Back in the day, it was an anomaly for women to be in construction.
“We get a lot of young ones now because high schools are promoting these trades. Before it was just pushing you to go to college, now they realize college is not for everyone,” she said.
As they move to apprenticeships, women are paid to be trained with no experience, and also learn their tools to start in their fields of choice. She said the program holds high expectations.
In their pre-apprenticeship training, they learn the trades, construction math, blueprints, identify and work hands-on with power tools. They also get certificates in OSHA, first aid, CPR, and 120 hours of multi-core curriculum for construction.
She said their students have an edge.
“We partner with the trades [unions] because they know who we are. Sometimes they even refer ladies to finish WINTER pre-apprenticeship training first,” she said.
Women must be true morning people and get their workboots on early.
Each day, they engage in conditional physical training. The program starts at 6:30 a.m.

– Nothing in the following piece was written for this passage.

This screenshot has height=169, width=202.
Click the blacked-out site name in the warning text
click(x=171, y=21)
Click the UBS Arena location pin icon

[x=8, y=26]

“But they need to be here a half-hour to an hour earlier. We get them into a habit of performing those skills, and prepared for a job because in construction you need to show up,” she said.
They receive workforce readiness training, mock interviews, public speaking and presentation, and help with resumes.
Coming from South Central herself, many years ago she also started as a single mom, and said she understands the challenges.
“It gives me satisfaction to serve these women and help them along the way, I push them because a lot of our underrepresented communities don’t have the life skills, they don’t teach us that,” she said. “We need those life skills to be successful in our careers and to keep jobs.”